[START OF DOCUMENT TEXT]

The influence of the life and death of Antinous on history is hard to calculate. He himself harbored no imperial ambitions or possibilities, and was not thought to use his position to influence Emperor Hadrian directly. However, his indirect influence on the emperor is likely to have been immense. After his death the grief-stricken emperor undertook the extraordinary task of deifying the youth and spreading his cult with an almost evangelical zeal. At the same time, Hadrian finally lost patience with the Jewish revolts against Rome, and he undertook a series of harsh and drastic measures which ultimately culminated in the expulsion of the Jews from Jerusalem – the Jewish diaspora which lasted two millennia, until the establishment of Israel in the 1940’s. (167)  Antinous also had an effect on the shaping of early Christianity. The early church fathers, deeply disturbed by the resemblance of the dying savior god Antinous to the dying savior god Jesus, went to great pains to create some significant distance between them. Thus, Antinous influenced not only early church writings, but perhaps also the iconography of Jesus himself. (195)  There is also some evidence that devotees of Antinous were among the last pagan holdouts as Rome converted to Christianity.

What, one might ask, was the wellspring of this tremendous influence? How did an unknown Greek boy from a minor province come to claim the rapturous attentions of the mightiest ruler in the ancient world, and influence the course of history, even from beyond the tomb? There was little written about Antinous the person during his life, nor much written after his death. However, there is plenty of evidence of his later deification, primarily in the visual arts – cult statues and commemorative coins and stone talismans. This evidence suggests that perhaps the single most remarkable quality of Antinous himself was simply this – his astonishing beauty. German art historian Winckelmann, who helped to champion the aesthetic appreciation of Antinous in the 18th century, declared the Mondragone head [Fig. 3]  to be “one of the most beautiful things in the world” and proclaimed it and the Albani relief [Fig. 4] to be “the glory and crown of art in this age as well as in all others.” (Lambert, 9)  His distinctive features, while parting company with the previous classical ideal, were so enrapturing that his depictions established a new ideal of male aesthetic perfection. (4)  In a culture which had not yet seriously undertaken to sunder the body from the spirit, his physical appearance itself was like a mark of divine grace, a fact which must have surely contributed to the wide, rapid spread of his cult.  Royston Lambert, whose book Beloved and God is the first thorough and unflinching treatment of its subject, says simply, “In Antinous the ancient classical idea of the divine immanent in man received a final and spectacular affirmation.” (177)

The beauty of Antinous was undoubtedly a pivotal fact about which his destiny hinged; but it was a necessary rather than a sufficient contribution to his overall appeal. By contemporary accounts, he was also highly intelligent, athletic and courageous, and restrained in temperament; these were all seen as virtues of manly excellence in Greek culture, and they earned him the admiration of the emperor and, later, of his devotees.  After death, he acquired additional virtues: protecting travelers, healing the sick, ensuring the fertility of the fields, interceding with the gods on behalf of mortals, conducting the souls of the dead. (181-2)  In 1907, peasants in Campagna began to dig the soil of a marshy field, fallow for centuries, in preparation for planting a vineyard; their shovels encountered a Roman-era stone relief of Antinous surrounded by grapevines, preparing to harvest them with a sickle. [Fig. 2]  Even at that late date, a measure of faith in his powers was renewed. (11)

[END OF DOCUMENT TEXT]

**EXERCISES TO COMPLETE:**
**A)** In the passage about Antinous, in what year did peasants in Campagna find the stone relief of him among grapevines?
**B)** Sum up the passage about Antinous in two sentences.
**C)** List every virtue the passage about Antinous says he acquired after his death.
The data is separate material, apart from the passage about Antinous.

[START OF SOURCE MATERIAL]

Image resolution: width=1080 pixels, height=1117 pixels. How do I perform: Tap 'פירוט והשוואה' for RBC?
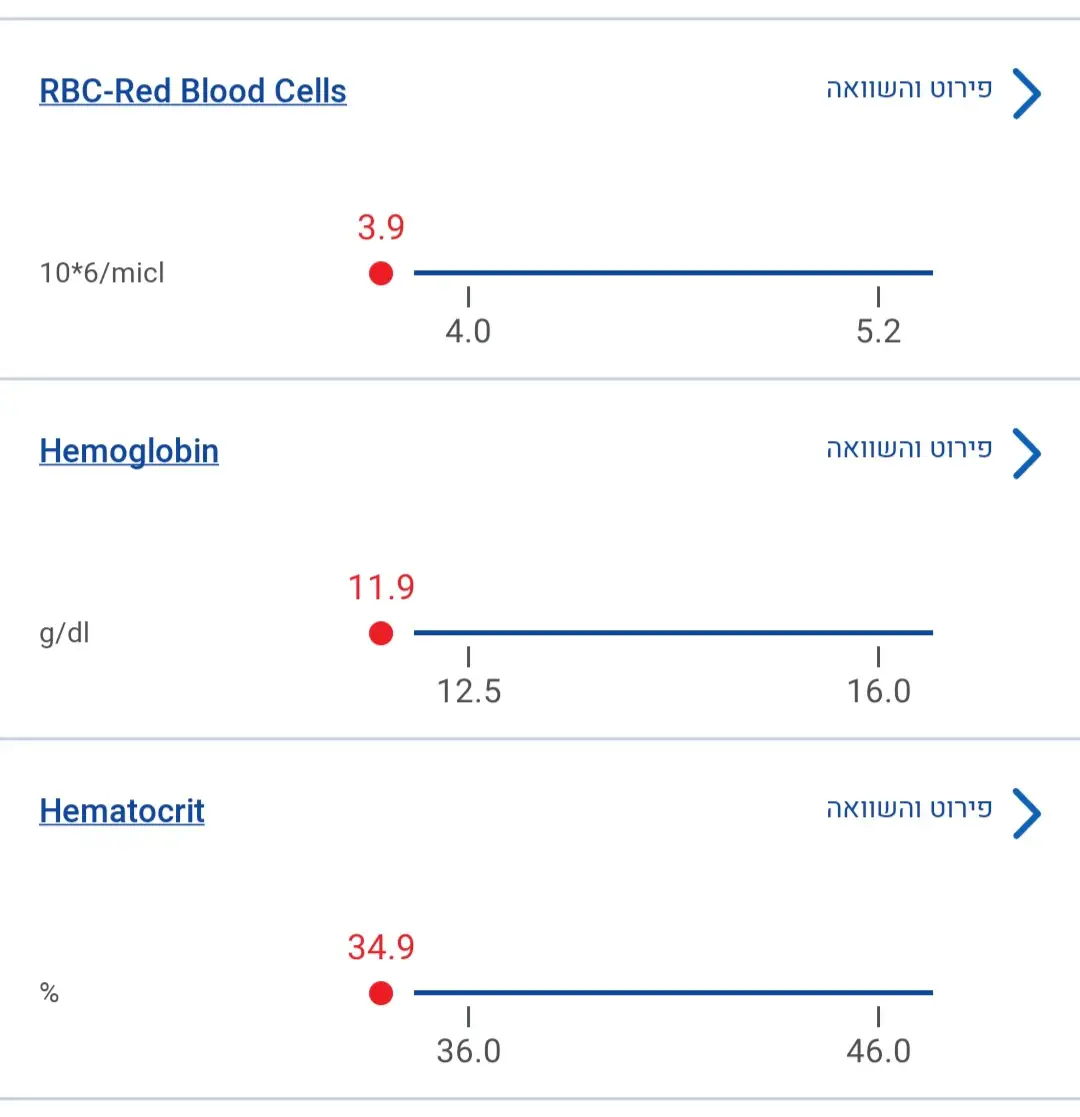[908, 89]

[END OF SOURCE MATERIAL]

**ANSWERS FOR THIS EXERCISE:**
**A)** 1907

**B)** Although Antinous had no imperial ambitions, his indirect influence on Hadrian was likely immense: after his death the emperor deified him and spread his cult, and Antinous also shaped early Christianity. His appeal rested above all on his astonishing beauty, which set a new ideal of male perfection, and also on his intelligence, athleticism, courage and restraint, while after death he was credited with powers such as healing the sick and protecting travelers.

**C)**
- Protecting travelers
- Healing the sick
- Ensuring the fertility of the fields
- Interceding with the gods on behalf of mortals
- Conducting the souls of the dead